Cariri: Caldeirão Cultural do Ceará

 Banda cabaçal em Barbalha

     De há muito, a região do Cariri é considerada o Caldeirão Cultural do Ceará. Esse "caldeirão" é o somatório dos saberes e celebrações que formam o Patrimônio Imaterial da nossa região, com destaque para as manifestações religiosas do povo caririense. Parte desse acervo veio de milhares de romeiros que, atraídos pela herança espiritual do Padre Cícero, fizeram de Juazeiro do Norte o sacrário de seus costumes e tradições. Muitos deles se fixaram no Cariri, trazendo para cá suas tradições populares, as quais, se juntaram ao caldo cultural que aqui já existia desde o início de 1700, fruto da colonização portuguesa. 

      Este mês de junho que hoje finda, foi permeado das tradições católicas mais autênticas do Cariri. Começou com a festa de Santo Antônio, em Barbalha. Teve continuidade com as festas de São João e São Pedro. São as três festas joaninas. Na abertura da Festa de Santo Antônio, o centro histórico de Barbalha ficou cheio de grupos da tradição popular como as bandas cabaçais, os penitentes, os reisados e as lapinhas, dentre outros. No Cariri, essas festas são comemoradas desde a nossa povoação, no início do século XVIII, mas também sofreram adaptações e acréscimos por conta da imigração de contingentes populacionais oriundos da chamada Nação Romeira que se espalha pelo interior do Nordeste.

Festa do Pau da Bandeira, em Barbalha

O patrimônio cultural do Cariri na visão de Oswald Barroso

      Poucas pessoas definiram tão bem o patrimônio cultural do Cariri como Oswald Barroso. É dele o conceito a seguir transcrito:

      “Poucas regiões do Brasil têm, como o Cariri, uma natureza tão pródiga, uma história tão rica e uma cultura popular tão diversificada. Festas, folguedos, ritos, mitos, lendas, narrativas orais, artesanatos, mestres brincantes e de ofício, santuários e sítios sagrados, marcos históricos e conjuntos arquitetônicos, sítios naturais e redutos ecológicos, tradições culinárias, passeios e belas paisagens, feiras e mercados, enfim, um número infinito de possibilidades e atrações a serem exploradas. Junte-se a isto uma vida intelectual e acadêmica em pleno crescimento, com sólidas instituições públicas, universidades, artistas, escritores e um plantel de profissionais técnicos e liberais da melhor qualidade”. 

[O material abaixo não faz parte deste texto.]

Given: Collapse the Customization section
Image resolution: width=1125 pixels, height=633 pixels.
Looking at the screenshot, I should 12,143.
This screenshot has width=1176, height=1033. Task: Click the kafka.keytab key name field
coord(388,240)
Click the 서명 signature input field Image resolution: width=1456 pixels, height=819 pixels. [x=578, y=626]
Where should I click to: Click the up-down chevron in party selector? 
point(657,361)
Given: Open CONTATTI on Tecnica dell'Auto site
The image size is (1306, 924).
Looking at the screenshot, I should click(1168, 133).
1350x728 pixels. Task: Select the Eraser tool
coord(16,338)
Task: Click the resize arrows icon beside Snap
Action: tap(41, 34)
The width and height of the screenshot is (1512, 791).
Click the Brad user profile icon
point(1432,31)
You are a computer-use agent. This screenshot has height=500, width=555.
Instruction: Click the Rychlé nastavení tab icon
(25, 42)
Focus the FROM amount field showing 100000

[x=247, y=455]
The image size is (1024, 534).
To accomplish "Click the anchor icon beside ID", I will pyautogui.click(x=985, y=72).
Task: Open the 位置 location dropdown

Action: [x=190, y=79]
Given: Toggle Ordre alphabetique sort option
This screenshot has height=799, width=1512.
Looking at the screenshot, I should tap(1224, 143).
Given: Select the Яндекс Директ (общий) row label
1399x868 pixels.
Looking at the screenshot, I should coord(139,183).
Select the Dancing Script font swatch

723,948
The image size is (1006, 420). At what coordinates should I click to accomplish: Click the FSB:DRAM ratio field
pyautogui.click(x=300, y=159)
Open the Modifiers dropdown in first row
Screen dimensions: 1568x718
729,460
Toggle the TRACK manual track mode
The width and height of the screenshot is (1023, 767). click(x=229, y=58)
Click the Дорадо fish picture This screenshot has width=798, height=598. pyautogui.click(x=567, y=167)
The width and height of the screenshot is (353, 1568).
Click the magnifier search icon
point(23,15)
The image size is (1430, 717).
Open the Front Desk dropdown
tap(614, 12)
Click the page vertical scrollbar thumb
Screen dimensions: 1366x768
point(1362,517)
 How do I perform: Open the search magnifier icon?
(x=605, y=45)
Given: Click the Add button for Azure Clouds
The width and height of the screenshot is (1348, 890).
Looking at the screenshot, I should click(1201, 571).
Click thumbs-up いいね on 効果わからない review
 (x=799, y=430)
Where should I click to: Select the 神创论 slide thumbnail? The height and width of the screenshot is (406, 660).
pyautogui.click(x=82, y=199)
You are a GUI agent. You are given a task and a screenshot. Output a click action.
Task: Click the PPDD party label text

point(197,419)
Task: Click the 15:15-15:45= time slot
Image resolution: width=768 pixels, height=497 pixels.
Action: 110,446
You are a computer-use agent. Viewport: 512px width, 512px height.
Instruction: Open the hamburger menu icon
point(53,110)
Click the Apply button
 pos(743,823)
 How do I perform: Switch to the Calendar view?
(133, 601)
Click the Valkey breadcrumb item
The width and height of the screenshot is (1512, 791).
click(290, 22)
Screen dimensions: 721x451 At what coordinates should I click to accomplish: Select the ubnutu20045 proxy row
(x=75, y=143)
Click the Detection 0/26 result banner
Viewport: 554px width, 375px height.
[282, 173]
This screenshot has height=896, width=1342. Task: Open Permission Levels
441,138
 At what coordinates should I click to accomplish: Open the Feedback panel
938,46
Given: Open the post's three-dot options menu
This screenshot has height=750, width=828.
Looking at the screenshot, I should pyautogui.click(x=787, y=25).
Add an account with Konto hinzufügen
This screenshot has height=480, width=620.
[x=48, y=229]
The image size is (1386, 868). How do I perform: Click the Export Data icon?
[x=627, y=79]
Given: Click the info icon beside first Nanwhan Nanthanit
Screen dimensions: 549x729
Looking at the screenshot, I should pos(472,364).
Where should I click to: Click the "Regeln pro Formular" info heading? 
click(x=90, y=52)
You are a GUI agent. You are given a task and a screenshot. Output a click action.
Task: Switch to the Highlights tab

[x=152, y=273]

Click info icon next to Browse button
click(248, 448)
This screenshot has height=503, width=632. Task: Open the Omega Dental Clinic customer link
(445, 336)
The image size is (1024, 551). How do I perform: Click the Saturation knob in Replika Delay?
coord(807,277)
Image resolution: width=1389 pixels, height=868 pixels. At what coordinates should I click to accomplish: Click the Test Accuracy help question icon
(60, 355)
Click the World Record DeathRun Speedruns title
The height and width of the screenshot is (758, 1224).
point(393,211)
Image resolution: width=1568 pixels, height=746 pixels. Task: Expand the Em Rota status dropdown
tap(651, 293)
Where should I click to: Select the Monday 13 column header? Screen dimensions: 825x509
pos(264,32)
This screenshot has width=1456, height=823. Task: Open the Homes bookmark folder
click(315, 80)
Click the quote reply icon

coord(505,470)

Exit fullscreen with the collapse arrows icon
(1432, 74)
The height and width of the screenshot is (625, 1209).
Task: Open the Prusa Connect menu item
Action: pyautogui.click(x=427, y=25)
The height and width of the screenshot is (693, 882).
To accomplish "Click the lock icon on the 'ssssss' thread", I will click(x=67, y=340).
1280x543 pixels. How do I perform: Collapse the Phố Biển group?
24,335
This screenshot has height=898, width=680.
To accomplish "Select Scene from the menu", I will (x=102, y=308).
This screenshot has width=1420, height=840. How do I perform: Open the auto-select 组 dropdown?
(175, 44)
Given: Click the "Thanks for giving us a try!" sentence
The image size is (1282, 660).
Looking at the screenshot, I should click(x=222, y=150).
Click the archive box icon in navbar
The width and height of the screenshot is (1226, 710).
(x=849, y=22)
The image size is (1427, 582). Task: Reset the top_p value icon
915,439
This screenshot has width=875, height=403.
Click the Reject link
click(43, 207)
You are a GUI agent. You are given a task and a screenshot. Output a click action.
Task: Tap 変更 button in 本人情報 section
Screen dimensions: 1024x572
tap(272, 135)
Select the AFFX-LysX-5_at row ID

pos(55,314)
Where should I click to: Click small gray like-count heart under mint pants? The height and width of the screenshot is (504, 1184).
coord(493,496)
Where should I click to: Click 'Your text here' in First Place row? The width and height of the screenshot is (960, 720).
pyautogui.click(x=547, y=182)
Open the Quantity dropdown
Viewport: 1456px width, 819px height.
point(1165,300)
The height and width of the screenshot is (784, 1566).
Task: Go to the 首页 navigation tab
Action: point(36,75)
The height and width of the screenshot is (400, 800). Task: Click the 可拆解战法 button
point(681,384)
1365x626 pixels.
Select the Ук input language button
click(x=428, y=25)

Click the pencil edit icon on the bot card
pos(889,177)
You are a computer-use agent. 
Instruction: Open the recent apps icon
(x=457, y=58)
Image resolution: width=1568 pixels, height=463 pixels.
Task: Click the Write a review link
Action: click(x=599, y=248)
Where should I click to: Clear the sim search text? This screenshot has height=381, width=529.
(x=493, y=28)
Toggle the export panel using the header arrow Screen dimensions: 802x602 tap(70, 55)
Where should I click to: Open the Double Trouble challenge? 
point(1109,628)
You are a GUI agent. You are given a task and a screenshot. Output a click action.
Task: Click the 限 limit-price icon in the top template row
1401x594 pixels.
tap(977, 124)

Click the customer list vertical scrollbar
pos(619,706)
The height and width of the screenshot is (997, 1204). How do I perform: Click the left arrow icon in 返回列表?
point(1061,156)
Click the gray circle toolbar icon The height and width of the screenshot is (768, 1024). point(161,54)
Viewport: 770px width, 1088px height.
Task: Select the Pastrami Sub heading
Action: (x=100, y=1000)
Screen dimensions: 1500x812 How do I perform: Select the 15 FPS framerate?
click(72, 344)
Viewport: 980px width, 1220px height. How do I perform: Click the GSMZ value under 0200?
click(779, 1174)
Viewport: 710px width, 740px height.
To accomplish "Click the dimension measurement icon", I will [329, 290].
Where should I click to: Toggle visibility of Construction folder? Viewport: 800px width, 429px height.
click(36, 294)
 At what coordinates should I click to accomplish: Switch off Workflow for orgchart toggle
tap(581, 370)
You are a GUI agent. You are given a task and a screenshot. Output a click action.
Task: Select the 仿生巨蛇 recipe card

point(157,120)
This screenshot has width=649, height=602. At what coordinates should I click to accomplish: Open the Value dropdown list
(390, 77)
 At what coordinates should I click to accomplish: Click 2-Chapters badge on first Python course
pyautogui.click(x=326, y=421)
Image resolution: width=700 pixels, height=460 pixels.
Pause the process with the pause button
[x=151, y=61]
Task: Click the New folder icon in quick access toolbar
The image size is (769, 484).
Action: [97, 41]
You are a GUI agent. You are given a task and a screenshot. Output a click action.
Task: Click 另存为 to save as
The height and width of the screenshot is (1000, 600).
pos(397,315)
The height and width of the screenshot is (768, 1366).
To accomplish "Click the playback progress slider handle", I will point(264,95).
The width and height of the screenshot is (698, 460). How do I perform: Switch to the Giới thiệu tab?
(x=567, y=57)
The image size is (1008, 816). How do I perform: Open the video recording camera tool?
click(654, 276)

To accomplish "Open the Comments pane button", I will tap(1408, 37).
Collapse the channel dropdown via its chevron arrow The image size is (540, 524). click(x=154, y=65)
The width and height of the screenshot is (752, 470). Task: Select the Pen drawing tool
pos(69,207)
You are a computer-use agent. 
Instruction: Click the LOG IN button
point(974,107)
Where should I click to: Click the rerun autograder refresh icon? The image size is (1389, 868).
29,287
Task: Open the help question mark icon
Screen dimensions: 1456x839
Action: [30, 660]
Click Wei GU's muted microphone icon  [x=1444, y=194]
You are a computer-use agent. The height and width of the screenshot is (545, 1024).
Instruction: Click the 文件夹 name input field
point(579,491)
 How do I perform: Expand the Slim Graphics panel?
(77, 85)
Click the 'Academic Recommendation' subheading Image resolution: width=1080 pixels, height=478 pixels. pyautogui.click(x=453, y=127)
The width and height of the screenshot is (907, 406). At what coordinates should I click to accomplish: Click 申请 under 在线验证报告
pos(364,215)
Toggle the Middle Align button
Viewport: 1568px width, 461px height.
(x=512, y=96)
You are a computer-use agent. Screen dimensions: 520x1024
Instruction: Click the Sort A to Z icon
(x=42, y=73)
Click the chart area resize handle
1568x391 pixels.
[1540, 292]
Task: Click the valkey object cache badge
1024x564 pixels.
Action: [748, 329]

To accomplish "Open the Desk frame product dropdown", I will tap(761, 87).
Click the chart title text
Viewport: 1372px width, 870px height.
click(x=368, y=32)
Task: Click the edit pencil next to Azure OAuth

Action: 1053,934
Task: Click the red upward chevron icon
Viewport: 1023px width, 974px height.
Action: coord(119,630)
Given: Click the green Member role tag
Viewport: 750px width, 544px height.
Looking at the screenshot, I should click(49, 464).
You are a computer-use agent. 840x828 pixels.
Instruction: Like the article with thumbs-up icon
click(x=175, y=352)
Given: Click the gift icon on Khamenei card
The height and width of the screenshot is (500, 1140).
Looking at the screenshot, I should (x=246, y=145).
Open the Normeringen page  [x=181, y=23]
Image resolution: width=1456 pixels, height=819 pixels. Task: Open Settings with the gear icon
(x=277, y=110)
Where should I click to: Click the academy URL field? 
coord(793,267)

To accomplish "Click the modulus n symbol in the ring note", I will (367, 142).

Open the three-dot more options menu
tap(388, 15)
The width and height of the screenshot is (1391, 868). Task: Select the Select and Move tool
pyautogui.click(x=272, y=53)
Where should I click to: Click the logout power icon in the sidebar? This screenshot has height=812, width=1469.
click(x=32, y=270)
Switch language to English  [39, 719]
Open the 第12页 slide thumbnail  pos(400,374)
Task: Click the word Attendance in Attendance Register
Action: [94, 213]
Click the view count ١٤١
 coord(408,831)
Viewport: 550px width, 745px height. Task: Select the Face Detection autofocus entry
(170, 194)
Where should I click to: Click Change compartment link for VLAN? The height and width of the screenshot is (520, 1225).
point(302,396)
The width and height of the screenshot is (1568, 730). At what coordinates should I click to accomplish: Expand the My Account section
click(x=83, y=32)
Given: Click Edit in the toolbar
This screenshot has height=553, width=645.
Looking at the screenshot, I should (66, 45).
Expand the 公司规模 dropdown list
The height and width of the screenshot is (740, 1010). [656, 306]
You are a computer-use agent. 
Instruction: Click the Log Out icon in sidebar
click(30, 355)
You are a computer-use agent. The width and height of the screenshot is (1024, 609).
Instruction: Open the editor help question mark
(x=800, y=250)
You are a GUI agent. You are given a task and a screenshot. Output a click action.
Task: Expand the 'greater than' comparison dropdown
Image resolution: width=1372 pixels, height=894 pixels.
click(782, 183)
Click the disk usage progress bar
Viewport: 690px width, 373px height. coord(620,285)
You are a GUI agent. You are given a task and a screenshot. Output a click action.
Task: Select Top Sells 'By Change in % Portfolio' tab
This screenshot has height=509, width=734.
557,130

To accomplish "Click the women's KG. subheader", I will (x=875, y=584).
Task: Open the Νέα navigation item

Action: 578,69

O que é “Patrimônio Cultural Imaterial”

Reisado no bairro do Horto, em Juazeiro

    Segundo a Organização das Nações Unidas para Educação, Ciência e Cultura– UNESCO, o “Patrimônio Cultural Imaterial”  de um povo é transmitido de geração em geração e é constituído de “práticas, representações, expressões, conhecimentos e técnicas – junto com os instrumentos, objetos, artefatos e lugares culturais a eles associados – que as comunidades, os grupos e, em alguns casos, os indivíduos reconhecem como parte integrante de seu patrimônio cultural.” 

      Os bens culturais de natureza imaterial estariam incluídos nas seguintes categorias: Saberes - conhecimentos e modos de fazer enraizados no cotidiano das comunidades; Formas de expressão - manifestações literárias, musicais, plásticas, cênicas e lúdicas; Celebrações - rituais e festas que marcam a vivência coletiva do trabalho, da religiosidade, do entretenimento e de outras práticas da vida social; Lugares - mercados, feiras, santuários, praças e demais espaços onde se concentram e se reproduzem práticas culturais coletivas.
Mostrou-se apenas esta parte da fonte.